Pixel coordinate grounding data
▶
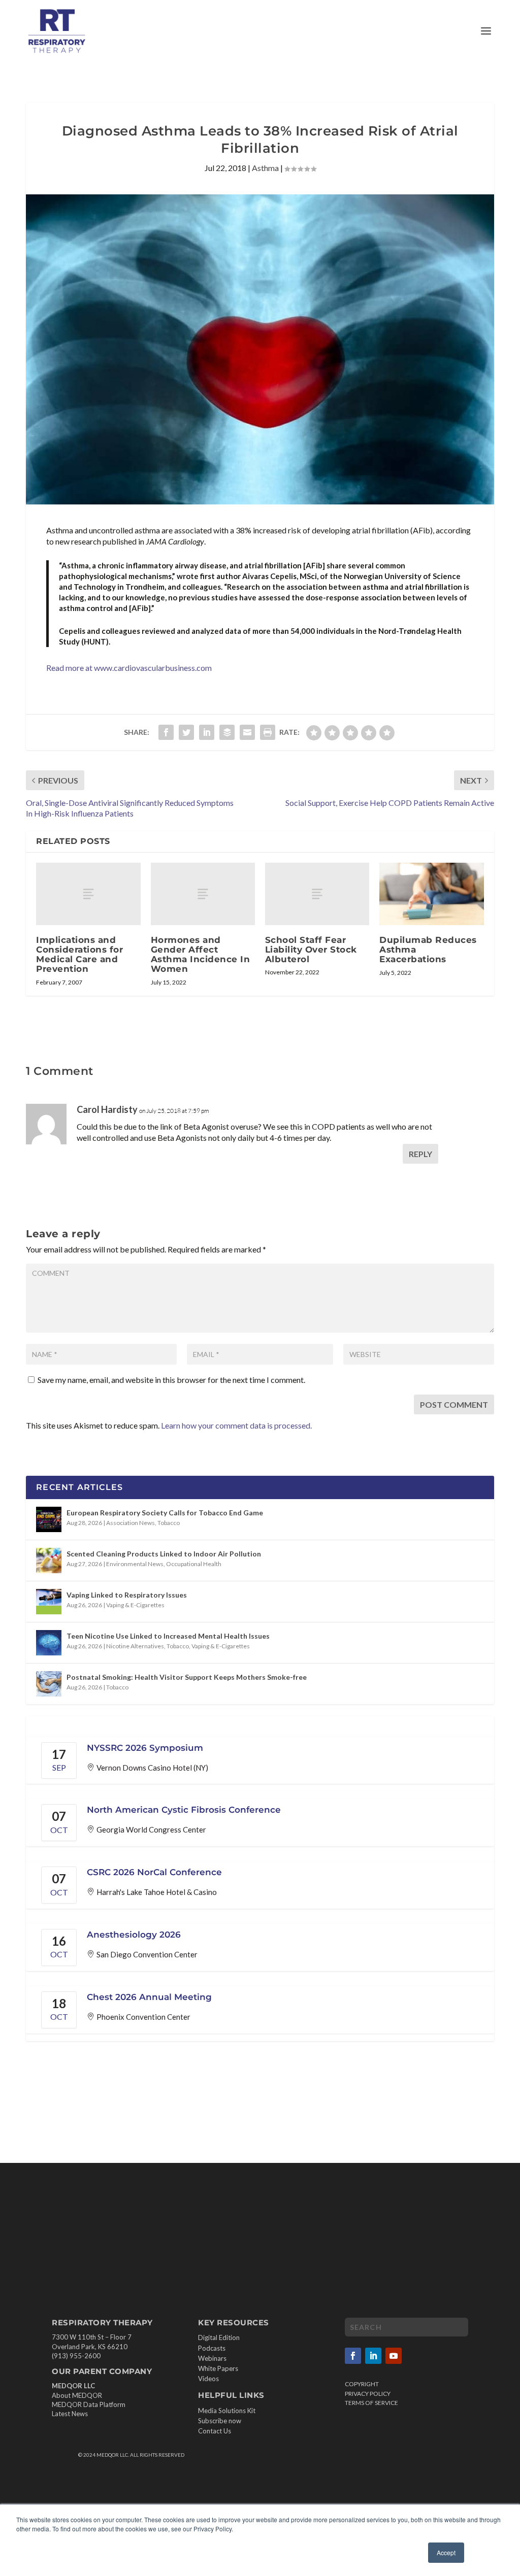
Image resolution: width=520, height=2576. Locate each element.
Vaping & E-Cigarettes (135, 1605)
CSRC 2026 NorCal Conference (154, 1872)
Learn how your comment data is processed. (236, 1425)
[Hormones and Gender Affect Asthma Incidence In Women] (203, 894)
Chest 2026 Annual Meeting (149, 1997)
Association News (130, 1523)
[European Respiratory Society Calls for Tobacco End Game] (48, 1519)
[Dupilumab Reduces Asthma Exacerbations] (431, 894)
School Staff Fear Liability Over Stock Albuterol (311, 949)
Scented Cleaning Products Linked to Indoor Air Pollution (164, 1553)
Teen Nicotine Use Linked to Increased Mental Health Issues (168, 1636)
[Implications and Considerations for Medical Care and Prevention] (88, 894)
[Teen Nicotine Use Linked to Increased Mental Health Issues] (48, 1642)
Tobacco (168, 1523)
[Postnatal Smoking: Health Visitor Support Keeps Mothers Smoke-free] (48, 1684)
◀
Your task:
Search the data above for lines holding "Nicotine" and copy each of them.

Expected output:
Teen Nicotine Use Linked to Increased Mental Health Issues (168, 1636)
[Teen Nicotine Use Linked to Increased Mental Health Issues] (48, 1642)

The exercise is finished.